*Page excerpt*.
-------

By: Dr. Juli, DVM @itsDrJuli
Raspberries are a delicious sweet treat many humans enjoy as a healthy snack, and as pet parents, we often want to share special snacks and treats with our furry family members. Adding fresh fruits and veggies to your pup's diet can be a great way to give them a boost of essential vitamins and nutrients. Many berries, including blueberries, strawberries, and cranberries, can be the perfect bite-site reward for most pups. And, yes, raspberries are among the safe and delicious berries your dog can enjoy.
Remember that not all berries are created equal; some can be downright dangerous for your pet. Always check the ASPCA toxic food list before offering your pup any human food. Never feed them the following berries: mistletoe berries, gooseberries, salmon betties, holly berries, or any wild berries. If your dog eats any of these toxic berries, contact your veterinarian right away.
Are Raspberries Good for Dogs?

-------

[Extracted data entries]
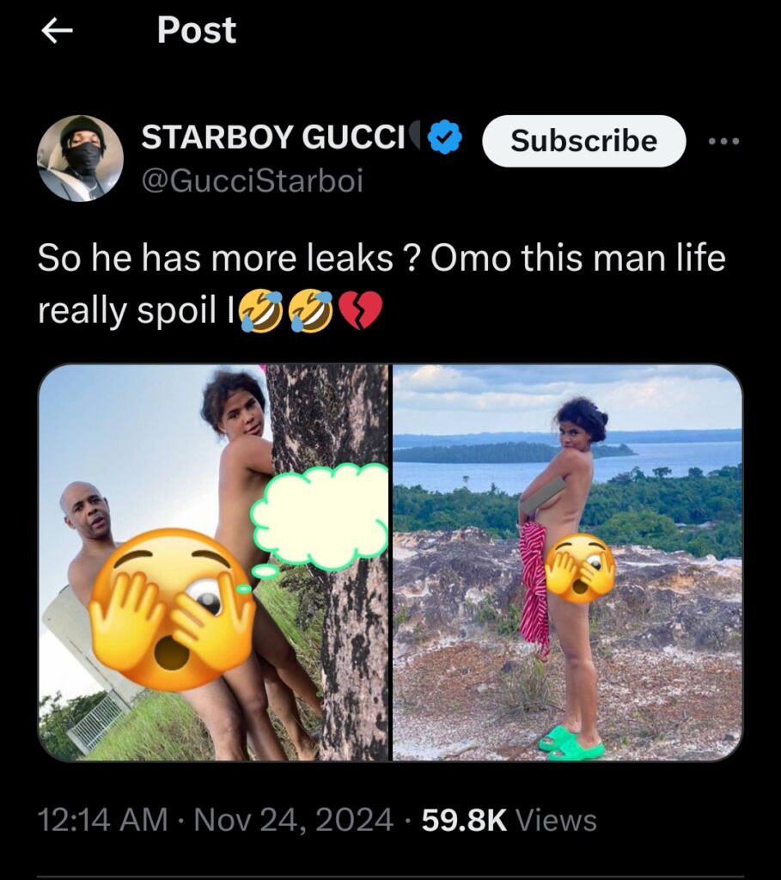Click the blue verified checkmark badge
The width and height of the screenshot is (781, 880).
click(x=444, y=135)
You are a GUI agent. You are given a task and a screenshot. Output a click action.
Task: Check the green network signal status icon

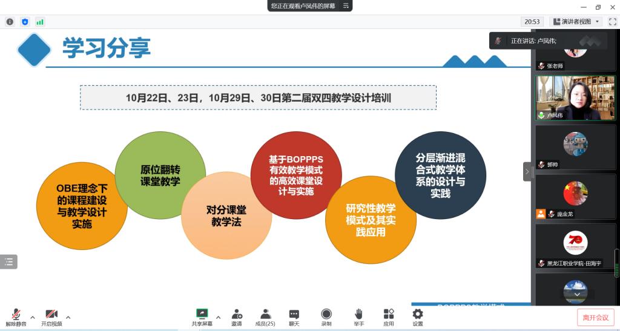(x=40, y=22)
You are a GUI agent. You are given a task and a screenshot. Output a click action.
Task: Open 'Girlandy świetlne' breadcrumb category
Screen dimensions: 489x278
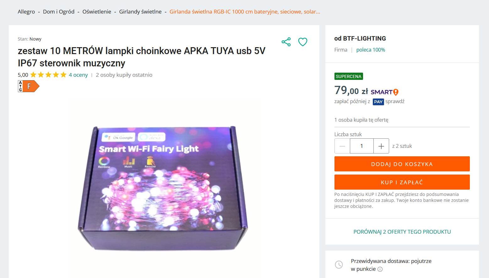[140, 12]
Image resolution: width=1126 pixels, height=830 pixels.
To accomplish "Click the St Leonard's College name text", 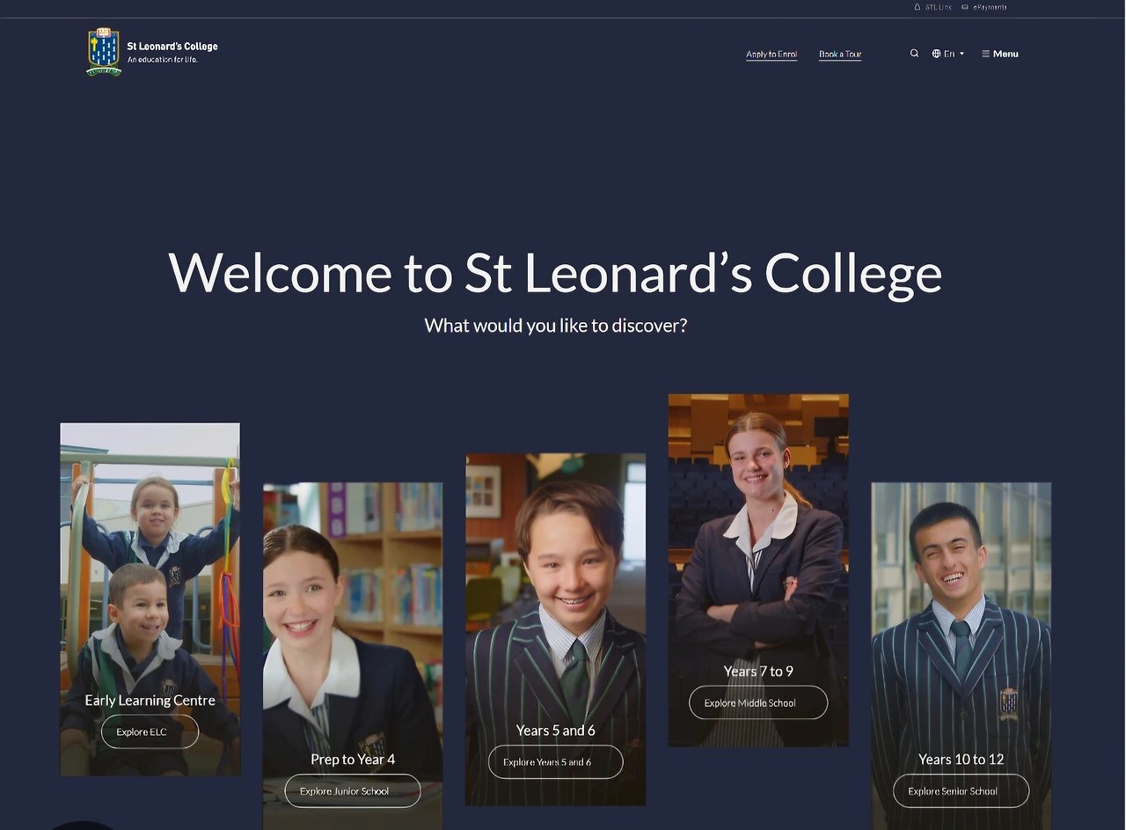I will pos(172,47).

-------

*Required action A*. From the raspberries article, write out the stretch from "Remember that not" through "Good for Dogs?".
*Required action B*. According to the raspberries article, what should you check before offering your dog any human food?
*Required action C*. Restate the paragraph of the raspberries article that begins "Raspberries are a delicious sweet treat" more briefly, keeping its main facts.

*Exercise solution A*.
Remember that not all berries are created equal; some can be downright dangerous for your pet. Always check the ASPCA toxic food list before offering your pup any human food. Never feed them the following berries: mistletoe berries, gooseberries, salmon betties, holly berries, or any wild berries. If your dog eats any of these toxic berries, contact your veterinarian right away.
Are Raspberries Good for Dogs?

*Exercise solution B*. The ASPCA toxic food list.

*Exercise solution C*. Many people eat raspberries as a healthy snack and want to share treats with their pets. Fresh fruits and vegetables can give a dog essential vitamins and nutrients. Berries such as blueberries, strawberries, and cranberries make good rewards for most dogs, and raspberries are also safe for dogs to eat.